### Exercise goal
Render the listing as a numbered list, leaving out blank lines, from the line with "Screen dimensions: 903x503" up to and including the line with "Action: coord(597,570)".

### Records
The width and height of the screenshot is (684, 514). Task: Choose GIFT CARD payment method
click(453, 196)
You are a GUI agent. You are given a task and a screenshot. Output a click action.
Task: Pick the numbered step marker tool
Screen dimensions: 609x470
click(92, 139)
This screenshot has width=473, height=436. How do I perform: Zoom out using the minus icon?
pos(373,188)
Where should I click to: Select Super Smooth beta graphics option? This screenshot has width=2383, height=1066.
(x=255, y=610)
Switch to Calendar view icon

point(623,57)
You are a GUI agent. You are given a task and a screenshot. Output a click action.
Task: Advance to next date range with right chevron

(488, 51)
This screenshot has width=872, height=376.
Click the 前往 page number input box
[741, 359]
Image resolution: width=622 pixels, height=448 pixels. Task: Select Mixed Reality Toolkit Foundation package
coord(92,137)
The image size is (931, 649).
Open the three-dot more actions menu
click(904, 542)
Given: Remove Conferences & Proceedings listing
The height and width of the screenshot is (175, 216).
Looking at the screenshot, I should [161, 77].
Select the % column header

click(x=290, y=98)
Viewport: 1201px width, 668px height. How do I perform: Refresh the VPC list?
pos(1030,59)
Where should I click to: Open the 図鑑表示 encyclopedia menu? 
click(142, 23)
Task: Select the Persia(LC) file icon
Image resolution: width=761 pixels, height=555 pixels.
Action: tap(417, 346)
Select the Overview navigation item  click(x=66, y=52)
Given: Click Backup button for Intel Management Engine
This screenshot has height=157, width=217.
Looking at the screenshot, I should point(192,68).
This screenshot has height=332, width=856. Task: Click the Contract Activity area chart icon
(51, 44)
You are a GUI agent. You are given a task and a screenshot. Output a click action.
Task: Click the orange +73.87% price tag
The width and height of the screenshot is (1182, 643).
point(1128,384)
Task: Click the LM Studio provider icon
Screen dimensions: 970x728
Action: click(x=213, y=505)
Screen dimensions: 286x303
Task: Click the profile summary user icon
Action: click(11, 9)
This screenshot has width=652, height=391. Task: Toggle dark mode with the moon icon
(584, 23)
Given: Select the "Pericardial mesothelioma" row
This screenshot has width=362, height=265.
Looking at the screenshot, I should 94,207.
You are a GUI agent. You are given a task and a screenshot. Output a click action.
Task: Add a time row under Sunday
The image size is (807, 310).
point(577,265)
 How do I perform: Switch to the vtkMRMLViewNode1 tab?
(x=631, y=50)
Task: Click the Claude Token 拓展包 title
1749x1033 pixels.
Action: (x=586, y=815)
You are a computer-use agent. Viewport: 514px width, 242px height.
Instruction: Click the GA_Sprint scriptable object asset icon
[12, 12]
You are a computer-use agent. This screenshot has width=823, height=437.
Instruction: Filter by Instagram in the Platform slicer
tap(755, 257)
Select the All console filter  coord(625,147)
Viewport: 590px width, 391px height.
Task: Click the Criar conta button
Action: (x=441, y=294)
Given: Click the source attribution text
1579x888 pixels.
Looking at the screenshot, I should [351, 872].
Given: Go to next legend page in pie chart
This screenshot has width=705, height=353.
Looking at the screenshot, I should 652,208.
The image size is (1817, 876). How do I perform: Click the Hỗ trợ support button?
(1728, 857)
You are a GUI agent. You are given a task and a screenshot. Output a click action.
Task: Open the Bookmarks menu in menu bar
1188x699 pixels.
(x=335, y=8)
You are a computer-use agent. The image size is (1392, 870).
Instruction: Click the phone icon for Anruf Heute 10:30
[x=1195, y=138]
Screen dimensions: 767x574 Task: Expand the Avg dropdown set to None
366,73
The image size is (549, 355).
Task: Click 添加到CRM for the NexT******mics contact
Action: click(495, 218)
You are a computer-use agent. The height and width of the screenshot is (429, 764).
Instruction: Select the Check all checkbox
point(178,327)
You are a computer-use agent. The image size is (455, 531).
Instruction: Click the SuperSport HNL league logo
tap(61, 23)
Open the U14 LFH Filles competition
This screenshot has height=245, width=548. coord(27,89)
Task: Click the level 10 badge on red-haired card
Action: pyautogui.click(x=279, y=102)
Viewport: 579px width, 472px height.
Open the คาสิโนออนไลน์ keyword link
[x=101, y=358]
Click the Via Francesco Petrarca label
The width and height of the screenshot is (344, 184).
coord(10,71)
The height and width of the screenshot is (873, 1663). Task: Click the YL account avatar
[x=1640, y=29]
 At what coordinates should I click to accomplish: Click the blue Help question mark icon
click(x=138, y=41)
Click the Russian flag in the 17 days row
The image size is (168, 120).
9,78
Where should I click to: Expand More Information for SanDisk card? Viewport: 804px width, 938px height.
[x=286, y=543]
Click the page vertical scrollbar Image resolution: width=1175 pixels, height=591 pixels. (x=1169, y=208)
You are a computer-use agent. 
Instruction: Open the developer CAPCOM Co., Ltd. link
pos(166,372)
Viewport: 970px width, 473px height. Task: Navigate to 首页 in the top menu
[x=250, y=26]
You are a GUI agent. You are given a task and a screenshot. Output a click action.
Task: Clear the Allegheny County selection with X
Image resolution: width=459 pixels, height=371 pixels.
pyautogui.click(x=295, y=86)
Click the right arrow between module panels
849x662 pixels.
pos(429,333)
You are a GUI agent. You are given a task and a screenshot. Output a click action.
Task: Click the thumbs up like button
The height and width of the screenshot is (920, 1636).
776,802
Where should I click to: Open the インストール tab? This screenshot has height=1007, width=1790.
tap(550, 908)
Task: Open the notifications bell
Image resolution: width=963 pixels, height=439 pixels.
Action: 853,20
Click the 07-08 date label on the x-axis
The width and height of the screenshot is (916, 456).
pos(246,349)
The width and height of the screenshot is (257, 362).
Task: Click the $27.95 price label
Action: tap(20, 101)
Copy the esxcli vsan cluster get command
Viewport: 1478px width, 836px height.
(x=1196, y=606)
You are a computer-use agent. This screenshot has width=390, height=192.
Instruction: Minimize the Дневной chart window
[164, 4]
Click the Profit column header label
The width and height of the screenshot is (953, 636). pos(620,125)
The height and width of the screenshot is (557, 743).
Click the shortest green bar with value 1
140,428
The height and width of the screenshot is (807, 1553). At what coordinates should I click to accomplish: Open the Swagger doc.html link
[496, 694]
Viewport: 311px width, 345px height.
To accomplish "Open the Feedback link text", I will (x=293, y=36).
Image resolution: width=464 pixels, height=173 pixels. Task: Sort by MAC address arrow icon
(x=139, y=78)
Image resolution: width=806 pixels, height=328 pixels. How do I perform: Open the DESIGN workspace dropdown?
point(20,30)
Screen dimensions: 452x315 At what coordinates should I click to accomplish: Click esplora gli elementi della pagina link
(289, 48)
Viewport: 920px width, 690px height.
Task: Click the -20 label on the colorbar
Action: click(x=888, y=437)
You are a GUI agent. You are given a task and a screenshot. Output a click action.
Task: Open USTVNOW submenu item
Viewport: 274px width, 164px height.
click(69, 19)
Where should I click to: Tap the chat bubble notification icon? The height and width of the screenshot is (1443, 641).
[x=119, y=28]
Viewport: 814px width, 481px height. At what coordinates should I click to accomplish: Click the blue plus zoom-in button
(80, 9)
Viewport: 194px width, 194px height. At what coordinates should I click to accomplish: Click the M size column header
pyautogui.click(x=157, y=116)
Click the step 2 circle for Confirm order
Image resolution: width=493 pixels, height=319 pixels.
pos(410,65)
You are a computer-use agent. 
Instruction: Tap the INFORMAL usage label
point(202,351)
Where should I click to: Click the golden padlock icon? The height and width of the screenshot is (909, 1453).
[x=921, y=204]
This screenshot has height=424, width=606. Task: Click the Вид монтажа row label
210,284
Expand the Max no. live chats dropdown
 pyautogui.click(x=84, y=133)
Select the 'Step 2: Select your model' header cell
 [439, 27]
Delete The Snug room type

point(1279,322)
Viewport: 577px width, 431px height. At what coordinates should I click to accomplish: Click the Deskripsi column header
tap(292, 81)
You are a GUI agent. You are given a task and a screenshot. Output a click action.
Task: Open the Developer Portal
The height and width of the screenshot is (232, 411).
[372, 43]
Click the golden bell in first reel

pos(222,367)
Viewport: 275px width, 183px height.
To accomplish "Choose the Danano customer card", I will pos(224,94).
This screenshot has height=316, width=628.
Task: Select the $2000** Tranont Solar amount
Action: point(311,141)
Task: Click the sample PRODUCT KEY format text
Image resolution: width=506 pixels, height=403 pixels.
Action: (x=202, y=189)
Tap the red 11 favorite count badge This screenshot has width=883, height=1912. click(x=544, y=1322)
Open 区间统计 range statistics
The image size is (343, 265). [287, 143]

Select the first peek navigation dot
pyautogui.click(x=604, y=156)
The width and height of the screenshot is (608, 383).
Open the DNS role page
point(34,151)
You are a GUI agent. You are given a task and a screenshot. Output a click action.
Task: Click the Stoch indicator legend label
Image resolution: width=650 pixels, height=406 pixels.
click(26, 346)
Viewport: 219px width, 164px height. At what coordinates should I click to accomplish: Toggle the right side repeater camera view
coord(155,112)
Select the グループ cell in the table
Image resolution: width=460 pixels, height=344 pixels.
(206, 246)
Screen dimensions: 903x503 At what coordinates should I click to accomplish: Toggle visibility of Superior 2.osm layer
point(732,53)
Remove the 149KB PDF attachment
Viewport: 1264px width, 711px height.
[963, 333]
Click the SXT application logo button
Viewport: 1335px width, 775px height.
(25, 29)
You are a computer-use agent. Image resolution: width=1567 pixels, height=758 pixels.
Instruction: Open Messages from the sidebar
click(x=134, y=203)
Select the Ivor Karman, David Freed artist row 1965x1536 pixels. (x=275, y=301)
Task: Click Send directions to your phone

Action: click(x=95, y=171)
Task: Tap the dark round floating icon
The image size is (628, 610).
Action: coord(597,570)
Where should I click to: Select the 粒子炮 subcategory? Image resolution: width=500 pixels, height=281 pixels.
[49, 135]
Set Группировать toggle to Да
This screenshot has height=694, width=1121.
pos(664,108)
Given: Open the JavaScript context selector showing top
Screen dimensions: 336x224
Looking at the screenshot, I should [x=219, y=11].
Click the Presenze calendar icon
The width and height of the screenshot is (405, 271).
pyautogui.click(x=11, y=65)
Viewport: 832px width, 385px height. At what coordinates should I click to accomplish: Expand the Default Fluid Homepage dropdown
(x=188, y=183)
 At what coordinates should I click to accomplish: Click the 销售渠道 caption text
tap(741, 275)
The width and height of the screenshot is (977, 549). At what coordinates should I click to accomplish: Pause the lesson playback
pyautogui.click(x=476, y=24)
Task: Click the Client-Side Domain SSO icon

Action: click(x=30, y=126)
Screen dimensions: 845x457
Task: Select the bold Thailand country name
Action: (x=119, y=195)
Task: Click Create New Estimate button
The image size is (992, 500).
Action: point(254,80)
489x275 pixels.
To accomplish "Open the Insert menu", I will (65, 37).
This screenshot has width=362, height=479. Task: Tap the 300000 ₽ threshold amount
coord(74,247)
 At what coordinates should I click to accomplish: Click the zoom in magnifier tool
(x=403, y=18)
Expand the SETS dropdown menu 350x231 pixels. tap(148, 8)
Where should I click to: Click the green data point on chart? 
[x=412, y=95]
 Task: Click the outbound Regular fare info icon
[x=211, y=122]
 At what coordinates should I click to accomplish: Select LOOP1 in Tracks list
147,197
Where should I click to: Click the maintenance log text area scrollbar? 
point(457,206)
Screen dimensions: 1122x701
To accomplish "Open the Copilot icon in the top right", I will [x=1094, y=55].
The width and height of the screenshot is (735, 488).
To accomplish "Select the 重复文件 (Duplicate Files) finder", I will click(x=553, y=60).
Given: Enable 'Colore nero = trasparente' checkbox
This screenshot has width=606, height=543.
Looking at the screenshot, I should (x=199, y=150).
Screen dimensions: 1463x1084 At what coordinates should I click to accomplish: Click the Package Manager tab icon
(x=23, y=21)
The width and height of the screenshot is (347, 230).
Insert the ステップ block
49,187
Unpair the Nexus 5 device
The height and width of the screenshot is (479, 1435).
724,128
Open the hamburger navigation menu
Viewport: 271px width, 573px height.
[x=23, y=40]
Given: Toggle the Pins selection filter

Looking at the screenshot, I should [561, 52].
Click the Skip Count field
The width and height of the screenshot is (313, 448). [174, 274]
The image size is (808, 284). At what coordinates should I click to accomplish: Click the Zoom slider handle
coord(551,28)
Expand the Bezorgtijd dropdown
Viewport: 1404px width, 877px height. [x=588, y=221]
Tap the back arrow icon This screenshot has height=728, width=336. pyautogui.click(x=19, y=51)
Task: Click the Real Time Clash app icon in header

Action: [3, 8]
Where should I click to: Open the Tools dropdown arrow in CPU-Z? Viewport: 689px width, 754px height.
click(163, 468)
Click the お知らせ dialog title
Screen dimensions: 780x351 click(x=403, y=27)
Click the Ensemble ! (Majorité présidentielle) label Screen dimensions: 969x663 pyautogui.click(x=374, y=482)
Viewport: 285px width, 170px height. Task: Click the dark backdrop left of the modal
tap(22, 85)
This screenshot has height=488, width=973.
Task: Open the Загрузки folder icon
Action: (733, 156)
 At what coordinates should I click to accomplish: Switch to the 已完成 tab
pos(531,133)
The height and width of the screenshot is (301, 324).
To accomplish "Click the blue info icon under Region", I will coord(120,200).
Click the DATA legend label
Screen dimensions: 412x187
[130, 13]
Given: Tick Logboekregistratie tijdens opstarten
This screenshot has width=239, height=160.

### Reply to the exercise
1. Screen dimensions: 903x503 At what coordinates should I click to accomplish: Toggle visibility of Superior 2.osm layer
2. point(732,53)
3. Remove the 149KB PDF attachment
4. Viewport: 1264px width, 711px height.
5. [963, 333]
6. Click the SXT application logo button
7. Viewport: 1335px width, 775px height.
8. (25, 29)
9. You are a computer-use agent. Image resolution: width=1567 pixels, height=758 pixels.
10. Instruction: Open Messages from the sidebar
11. click(x=134, y=203)
12. Select the Ivor Karman, David Freed artist row 1965x1536 pixels. (x=275, y=301)
13. Task: Click Send directions to your phone
14. Action: click(x=95, y=171)
15. Task: Tap the dark round floating icon
16. The image size is (628, 610).
17. Action: coord(597,570)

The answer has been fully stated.